— Start TEXT PASSAGE —
Reputation: 33
I'm relatively new to R (used to work in Stata before) so sorry if the question is too trivial.
I've a dataframe with variables named in a sequential way that follows the following logic: q12.X.Y where X assumes the values from 1 to 9, and Y from 1 to 5
I need to add together the values of the variables of all the q12.X.Y variables with the Y numbers from 1 to 3 (but NOT those ending with the number 4 or 5)
Ideally I would have written a loop based on the sequential numbers of the variables, namely something like:
df$test <- 0
for(i in 1:9){
for(j in 1:3){
df$test <- df$test+ df$q12.i.j
}
}
That obviously do not work.
I also tried with the command "rowSums" and "subset"
df$test <- rowSums(subset(df,select= ...)
— End TEXT PASSAGE —
**TASK 1**
In the R forum question, why does the poster apologize in advance for the question possibly being too trivial? Answer in one to three sentences.
**TASK 2**
According to the R forum question, which values of Y must be left out of the sum?
**TASK 3**
Continue the R forum question, starting after its final line.
— Start SUPPLIED RECORDS —
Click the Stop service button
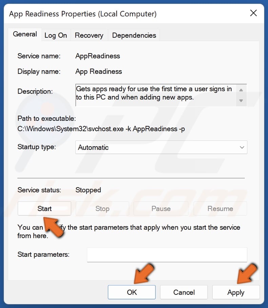Screen dimensions: 268x308 (102, 208)
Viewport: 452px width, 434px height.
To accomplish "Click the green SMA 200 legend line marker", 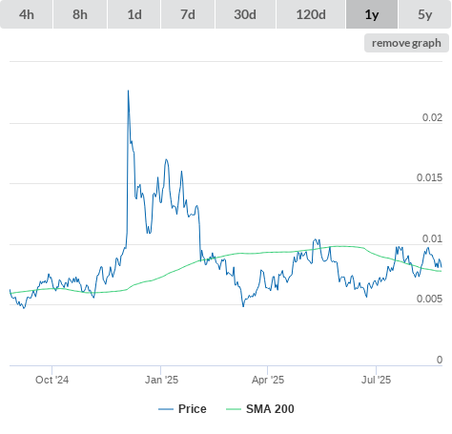I will pos(234,409).
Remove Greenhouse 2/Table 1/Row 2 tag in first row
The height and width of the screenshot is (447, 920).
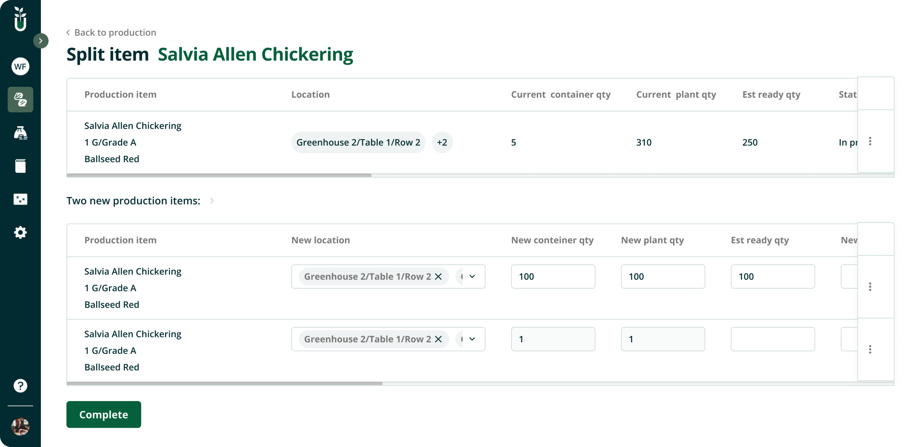coord(438,276)
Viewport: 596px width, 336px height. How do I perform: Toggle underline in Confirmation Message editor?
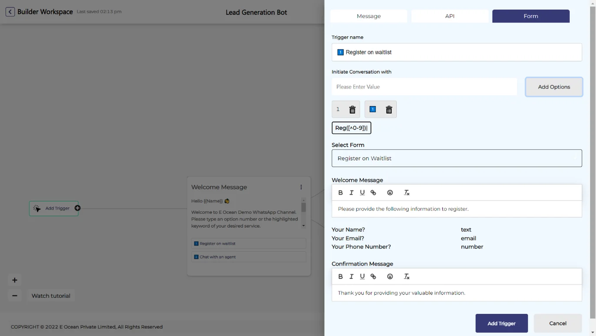[x=362, y=277]
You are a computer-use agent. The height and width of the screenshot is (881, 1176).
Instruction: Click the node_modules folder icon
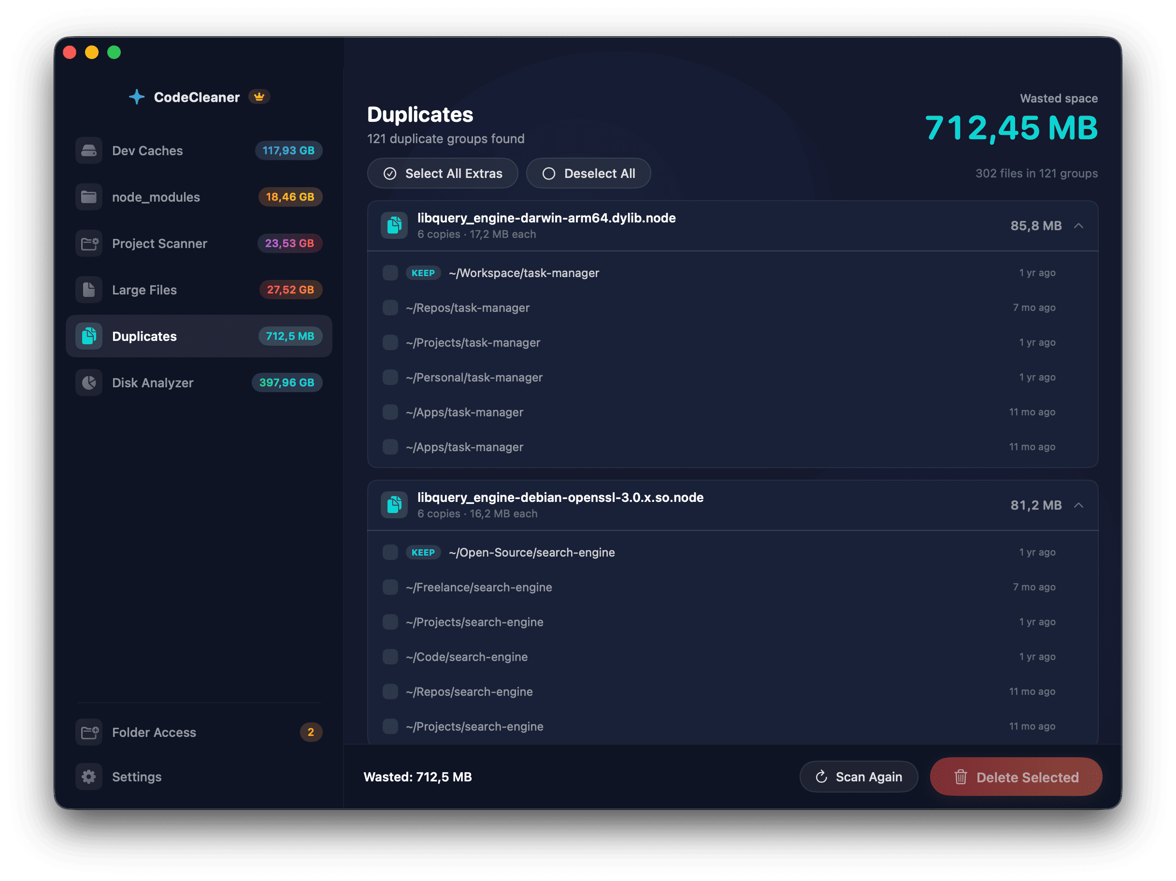click(x=89, y=197)
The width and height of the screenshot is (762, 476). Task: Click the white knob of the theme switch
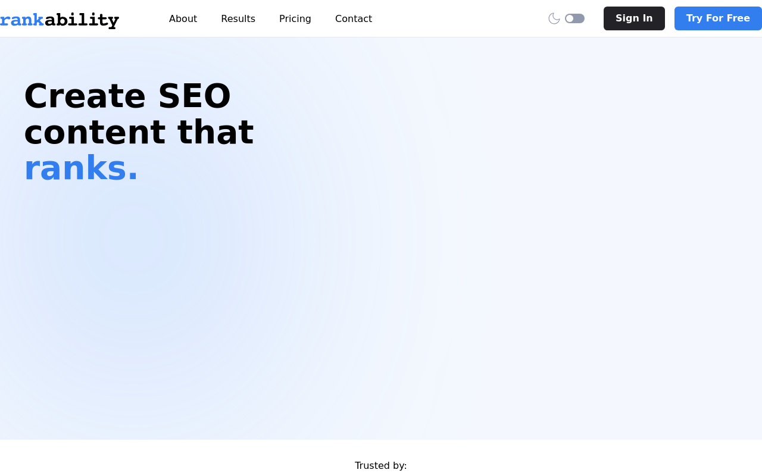pyautogui.click(x=570, y=18)
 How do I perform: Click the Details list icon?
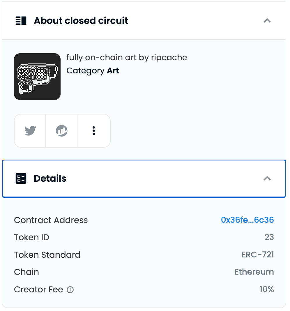coord(21,179)
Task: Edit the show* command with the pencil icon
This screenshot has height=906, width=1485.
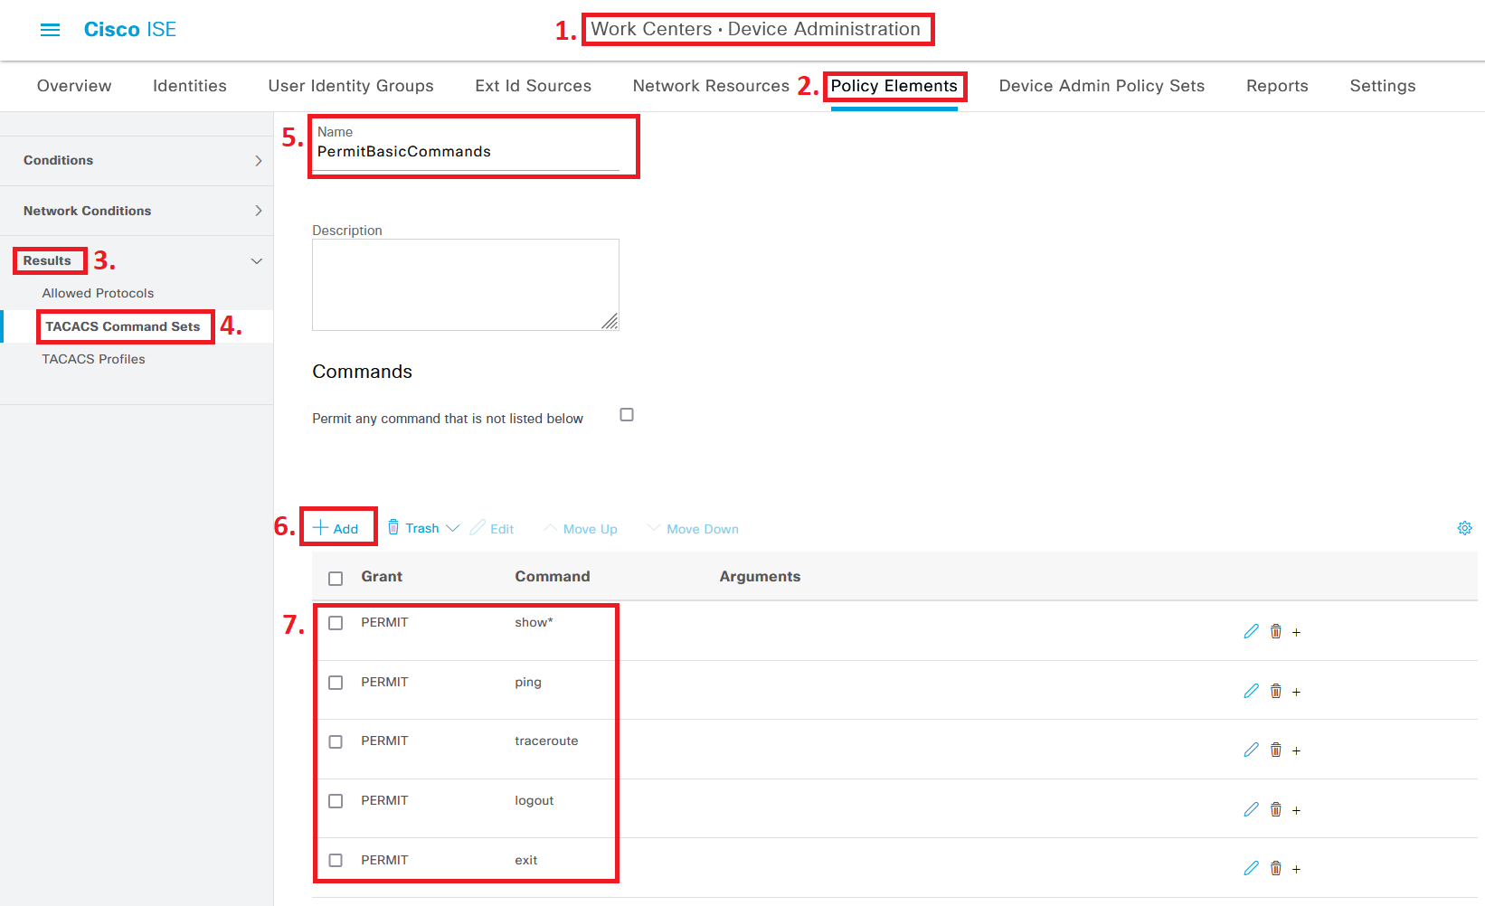Action: [x=1251, y=631]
— End SUPPLIED RECORDS —
**TASK RESPONSE 1**
The poster apologizes because they are relatively new to R. They previously worked in Stata.

**TASK RESPONSE 2**
Variables whose Y is 4 or 5 must be left out.

**TASK RESPONSE 3**
However I find it a bit cumbersome, as the column numbers are not sequential and i do not want to type the name of all the variables.
Any suggestion how to do that?
Upvotes: 1
Views: 53
Reputation: 887501
We can use grep
to get the match
rowSums(df[grep("q12\\.[1-9]\\.[1-3]", names(df))])
or if all the column names are present, then use an exact match by creating the column names with paste
rowSums(df[paste0(rep(paste0("q12.", 1:9, "."), 3), 1:3)])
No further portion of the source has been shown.